The latest UHIP debacle provides a warning about what this system will look like when it’s fully operational:
The update caused the Unified Health Infrastructure Project (UHIP) system to recheck the eligibility of applicants for the State Supplemental Payment program, and in cases where they were found to have been eligible for payments for a number of previous months, they were retroactively sent an individual check for each month. But no note was attached to explain why the identical checks had arrived.
Move past the scandal of the system’s not working and imagine what this looks like when it’s functional. People will automatically get checks, and they’ll automatically go up and down with their eligibility. That will be a very visible incentive for people not to earn money, because they’ll be accustomed to watching their benefit amounts go up and down.
The popularity of lotteries and raffles show that people can be irrational about money in this way. Just as people will shell out cash for an almost imaginary possibility of winning, they will sometimes give up the potential for more money when they see an existing income source reduced. Or they can learn the lesson the other way: After their work-related income goes down, they’ll see an automatic increase in welfare to help make up for it.
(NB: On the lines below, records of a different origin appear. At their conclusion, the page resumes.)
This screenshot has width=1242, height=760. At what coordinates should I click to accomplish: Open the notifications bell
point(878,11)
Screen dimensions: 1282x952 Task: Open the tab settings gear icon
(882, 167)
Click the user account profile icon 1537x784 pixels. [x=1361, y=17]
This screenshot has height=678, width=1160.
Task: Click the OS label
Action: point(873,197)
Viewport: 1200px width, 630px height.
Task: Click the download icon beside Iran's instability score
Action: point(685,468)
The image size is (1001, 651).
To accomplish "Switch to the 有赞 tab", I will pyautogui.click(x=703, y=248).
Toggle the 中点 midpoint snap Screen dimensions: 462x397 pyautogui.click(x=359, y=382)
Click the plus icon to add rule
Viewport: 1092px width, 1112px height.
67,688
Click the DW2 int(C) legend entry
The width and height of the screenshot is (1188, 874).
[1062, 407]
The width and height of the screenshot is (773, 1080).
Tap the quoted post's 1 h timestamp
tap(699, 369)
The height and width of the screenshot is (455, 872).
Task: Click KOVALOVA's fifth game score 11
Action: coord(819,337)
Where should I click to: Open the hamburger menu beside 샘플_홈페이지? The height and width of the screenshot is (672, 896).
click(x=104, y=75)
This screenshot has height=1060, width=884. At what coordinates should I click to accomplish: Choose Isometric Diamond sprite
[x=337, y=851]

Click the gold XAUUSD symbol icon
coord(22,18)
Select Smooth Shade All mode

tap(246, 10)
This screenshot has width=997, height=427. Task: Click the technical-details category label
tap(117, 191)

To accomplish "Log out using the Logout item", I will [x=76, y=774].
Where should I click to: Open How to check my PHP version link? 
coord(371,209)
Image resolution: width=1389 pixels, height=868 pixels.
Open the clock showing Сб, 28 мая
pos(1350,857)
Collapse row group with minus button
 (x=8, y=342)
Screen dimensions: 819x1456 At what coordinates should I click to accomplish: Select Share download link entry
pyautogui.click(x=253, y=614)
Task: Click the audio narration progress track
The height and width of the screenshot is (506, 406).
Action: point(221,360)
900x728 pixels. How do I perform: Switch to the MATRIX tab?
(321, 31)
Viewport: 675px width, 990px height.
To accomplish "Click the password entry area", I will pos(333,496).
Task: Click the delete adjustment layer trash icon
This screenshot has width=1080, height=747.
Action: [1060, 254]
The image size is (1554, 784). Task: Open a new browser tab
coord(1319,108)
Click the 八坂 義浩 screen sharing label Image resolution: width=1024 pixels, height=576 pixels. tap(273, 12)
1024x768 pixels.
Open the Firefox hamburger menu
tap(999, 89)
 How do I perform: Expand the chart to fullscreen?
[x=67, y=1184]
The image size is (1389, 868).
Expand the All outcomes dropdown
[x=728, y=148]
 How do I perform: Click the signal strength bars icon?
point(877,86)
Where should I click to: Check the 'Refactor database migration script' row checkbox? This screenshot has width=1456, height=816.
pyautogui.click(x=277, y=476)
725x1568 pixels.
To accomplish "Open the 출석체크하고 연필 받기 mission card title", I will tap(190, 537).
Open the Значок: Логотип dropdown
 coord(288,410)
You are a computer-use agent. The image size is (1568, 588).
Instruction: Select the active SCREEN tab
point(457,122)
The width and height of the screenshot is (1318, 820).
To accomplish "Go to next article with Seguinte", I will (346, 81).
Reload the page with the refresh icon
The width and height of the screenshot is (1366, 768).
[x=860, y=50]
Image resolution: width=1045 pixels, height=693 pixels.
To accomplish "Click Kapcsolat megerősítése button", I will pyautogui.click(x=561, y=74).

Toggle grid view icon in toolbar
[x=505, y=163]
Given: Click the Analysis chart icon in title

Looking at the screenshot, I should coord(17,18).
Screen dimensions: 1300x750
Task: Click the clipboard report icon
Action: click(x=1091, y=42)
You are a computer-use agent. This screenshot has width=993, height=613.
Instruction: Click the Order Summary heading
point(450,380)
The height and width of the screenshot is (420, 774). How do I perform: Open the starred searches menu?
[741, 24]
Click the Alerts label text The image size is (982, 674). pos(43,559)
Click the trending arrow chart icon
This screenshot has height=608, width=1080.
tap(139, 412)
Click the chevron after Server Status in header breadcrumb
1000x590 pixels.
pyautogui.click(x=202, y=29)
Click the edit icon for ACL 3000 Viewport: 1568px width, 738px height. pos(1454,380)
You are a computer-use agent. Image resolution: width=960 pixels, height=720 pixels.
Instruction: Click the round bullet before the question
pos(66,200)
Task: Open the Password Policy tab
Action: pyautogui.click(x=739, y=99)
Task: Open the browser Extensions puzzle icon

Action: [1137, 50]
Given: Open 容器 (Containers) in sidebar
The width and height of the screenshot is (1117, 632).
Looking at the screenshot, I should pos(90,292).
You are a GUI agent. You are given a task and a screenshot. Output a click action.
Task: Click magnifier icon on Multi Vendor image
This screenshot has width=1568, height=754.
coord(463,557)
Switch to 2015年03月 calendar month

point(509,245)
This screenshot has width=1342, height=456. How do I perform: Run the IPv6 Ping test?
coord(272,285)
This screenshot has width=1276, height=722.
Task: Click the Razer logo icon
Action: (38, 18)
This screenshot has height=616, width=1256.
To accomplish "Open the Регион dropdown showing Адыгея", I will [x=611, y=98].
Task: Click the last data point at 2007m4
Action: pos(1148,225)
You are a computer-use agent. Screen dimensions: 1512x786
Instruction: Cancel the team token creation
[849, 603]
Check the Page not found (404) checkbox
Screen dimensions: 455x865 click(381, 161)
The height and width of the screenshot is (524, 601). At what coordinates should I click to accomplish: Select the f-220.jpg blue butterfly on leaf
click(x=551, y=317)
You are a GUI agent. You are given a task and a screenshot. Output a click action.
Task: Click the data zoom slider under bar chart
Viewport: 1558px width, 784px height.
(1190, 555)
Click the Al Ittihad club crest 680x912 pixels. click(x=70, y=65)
One suspects that the number of welfare recipients (or people, for that matter) who keep spreadsheets and line graphs of their total income to be relatively small, especially quantifying benefits that don’t necessarily come with an obvious dollar amount. Moreover, people will tend to put a thumb on the scale of their feelings when it comes to exchanging assistance for work to the extent that the jobs available to them aren’t the most exciting.
This is one of the many ways that UHIP will enhance the negative effects of a welfare state more than it gains taxpayers in efficiency.